• Sapori di Calabria è la rubrica di CityNow che nasce dall’intento di promuovere e far conoscere le più celebri ricette della nostra terra.

    Ogni settimana vi proporremo infatti un piatto tipico calabrese, raccontandone la storia e descrivendovi i procedimenti per la preparazione. Oggi vi parliamo delle “Susumelle“.

    Anche se le feste sono terminate ormai da un po’, la Calabria non smette mai di celebrare ogni nuovo giorno con una specialità diversa. In questo periodo di mezzo fra il Natale alle spalle e il Carnevale alle porte, le tradizioni si mescolano e ogni scusa è buono per tirar fuori il libro delle ricette per dar vita a qualcosa di gustoso.

    Tra le antiche ricette calabresi, tramandate di generazione in generazione vi è senz’altro quella delle “Susumelle“, i biscotti più famosi del natale calabrese che non incontrano però il gusto di tutti a causa del loro sapore molto forte.

    Le Susumelle fanno parte anche della tradizione dolciaria siciliana, ciò non toglie che il modo in cui vengono preparate varia di paese in paese. Per quanto riguarda invece l’origine di questo strano biscotto, le ipotesi sono tante. Secondo alcuni, infatti, il termine susumelle deriverebbe dal Sesamunsesamo” e Melmiele“, dai dolci preparati in onore delle Dee Demetra e Core nell’antica Grecia. L’unica contraddizione sarebbe collegata al sesamo, non presente nelle susumelle, né in quelle calabresi né in quelle siciliane.

    Secondo un’altra corrente invece il nome susumella deriva dal greco susumeda “cibo andato a male”. Un fatto interessante che incuriosisce anche per la storia spiegazione. Sembrerebbe che in passato, ai tempi del Regno di Napoli, le famiglie benestanti erano solite offrire, per carità, a quelle più povere, dolci, non di qualità e spesso andati anche a male.

    Difatti, proprio le susumelle venivano preparate con farine differenti, in base al “consumatore”. Se questi era una famiglia nobile allora bisognava utilizzare la farina bianca per preparare la susumella nobile, la farina mista e ingredienti di scarto servivano per preparare la susumella dello zampognaro e quelle di media qualità per i preti e i frati, le susumelle del buon cammino.

    Le susumelle sono croccanti e morbide allo stesso tempo e piaceranno a grandi e piccini grazie ad uno strato generoso di cioccolato. Inoltre, grazie alla lunga conservazione, possono essere gustate anche diversi giorni dopo la preparazione.
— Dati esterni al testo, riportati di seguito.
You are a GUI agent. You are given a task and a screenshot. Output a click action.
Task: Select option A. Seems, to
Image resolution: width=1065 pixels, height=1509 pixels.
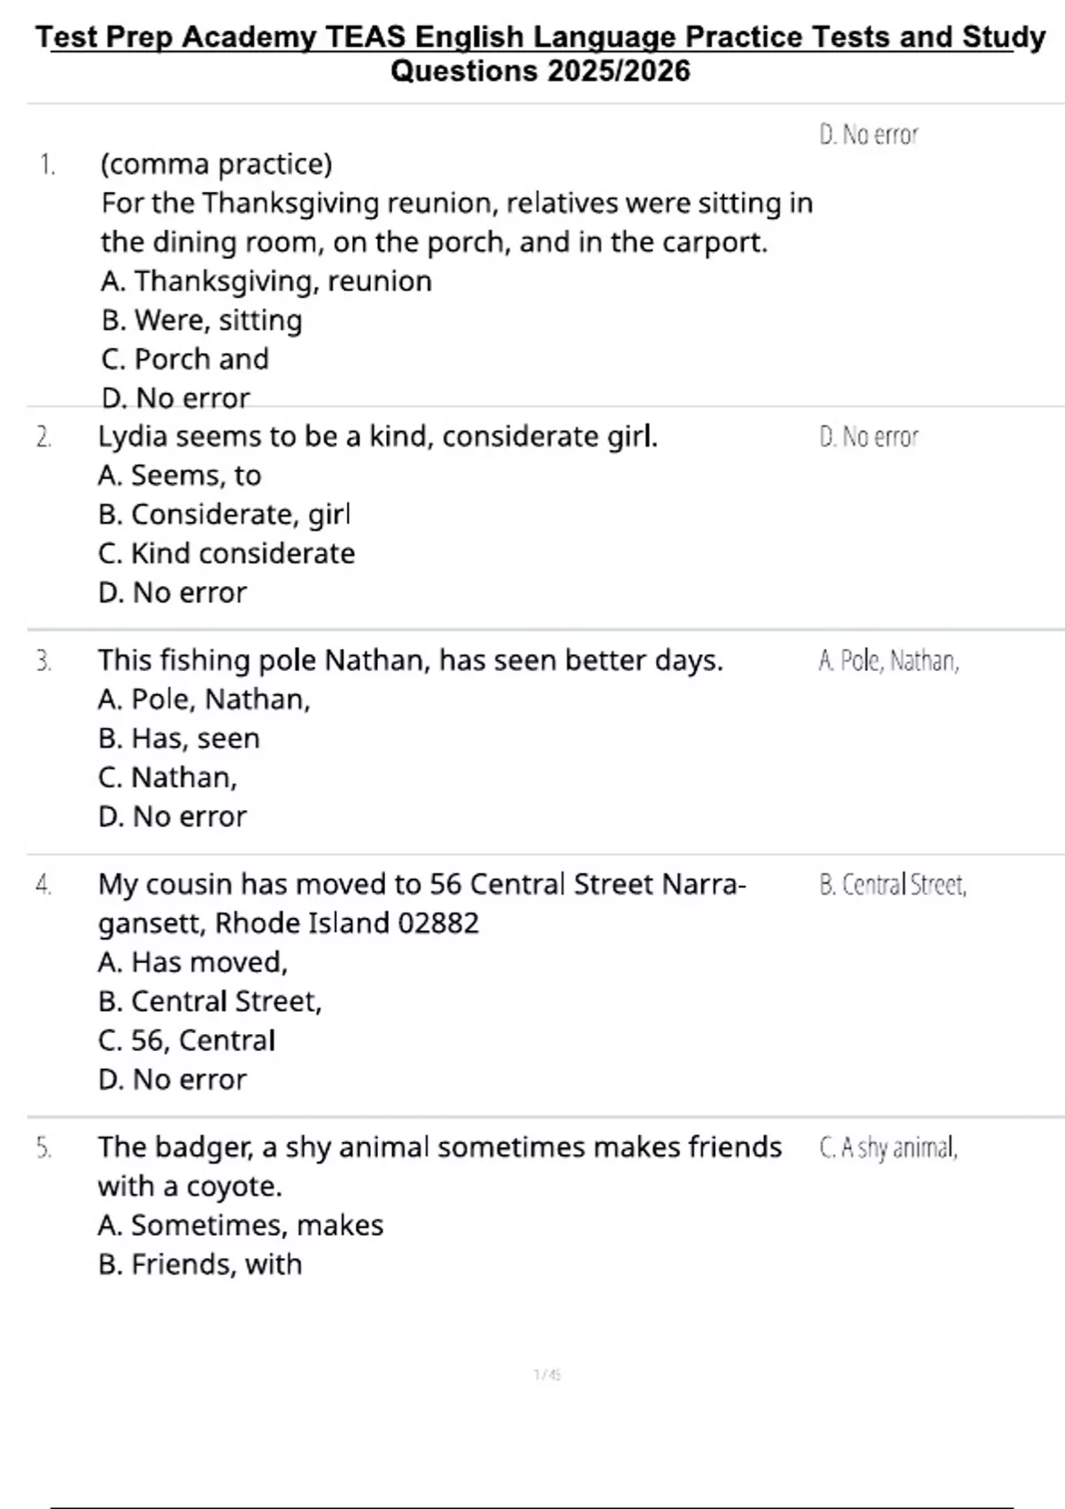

    Vediamo insieme la ricetta delle susumelle!

    Ingredienti:

    • 500 gr. di farina 00
    • 150 ml di acqua
    • 200 gr di zucchero
    • 200 gr di miele (meglio se di castagno)
    • mezza bustina di lievito per dolci
    • Un cucchiaino di cannella in polvere
    • Un pizzico di chiodi di garofano in polvere
    • Un pizzico di noce moscata
    • 100 gr di uvetta passa
    • Un pizzico di sale

    Preparazione:

    Mettere a rinvenire l’uvetta passa in un poco di acqua calda. Lasciarla in ammollo per circa dieci minuti, poi strizzarla bene e metterla da parte. Aggiungere il lievito nella farina setacciata. In una ciotola capiente impastare la farina con il miele precedentemente scaldato, unire lo zucchero, e tutti gli altri ingredienti compresa l’uvetta strizzata.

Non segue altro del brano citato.